WHAT THE EXERCISE ASKS: Below are records; extract exactly the lines from the one with "Task: Click the Width value 145" through the final line, including both, but drop the pictures.

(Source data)
====================
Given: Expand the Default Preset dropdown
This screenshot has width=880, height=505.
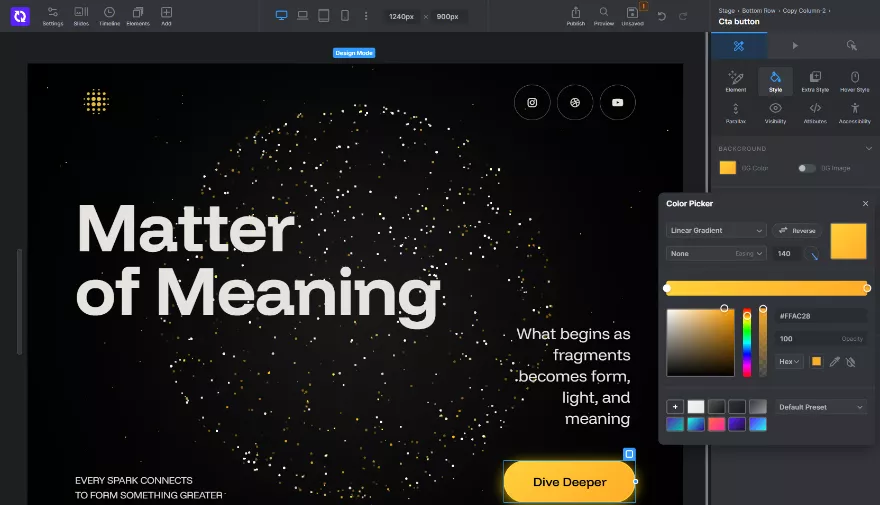Looking at the screenshot, I should point(821,407).
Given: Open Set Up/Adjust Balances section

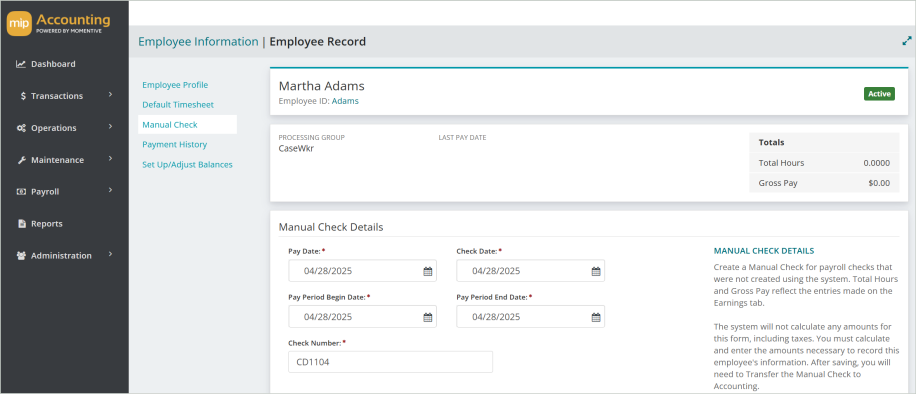Looking at the screenshot, I should click(188, 165).
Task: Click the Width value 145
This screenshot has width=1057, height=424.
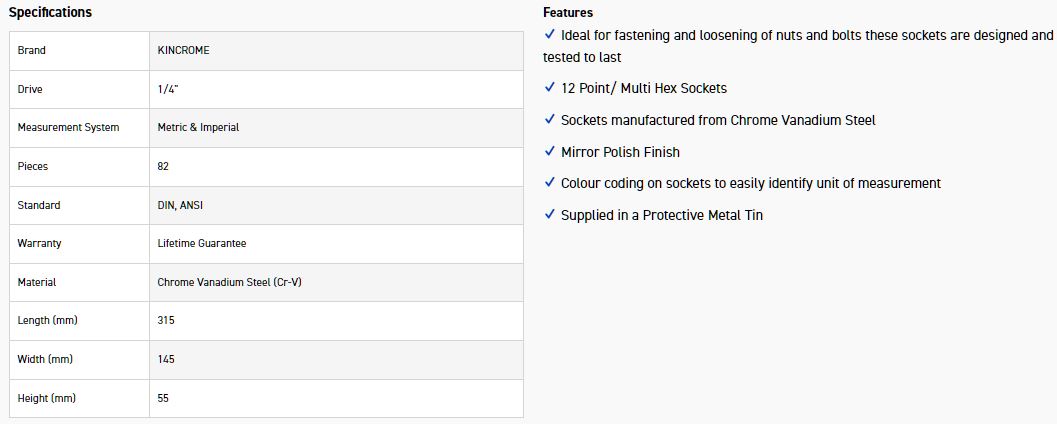Action: tap(166, 359)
====================
YOUR SOLUTION:
Task: Click the Width value 145
This screenshot has width=1057, height=424.
Action: tap(166, 359)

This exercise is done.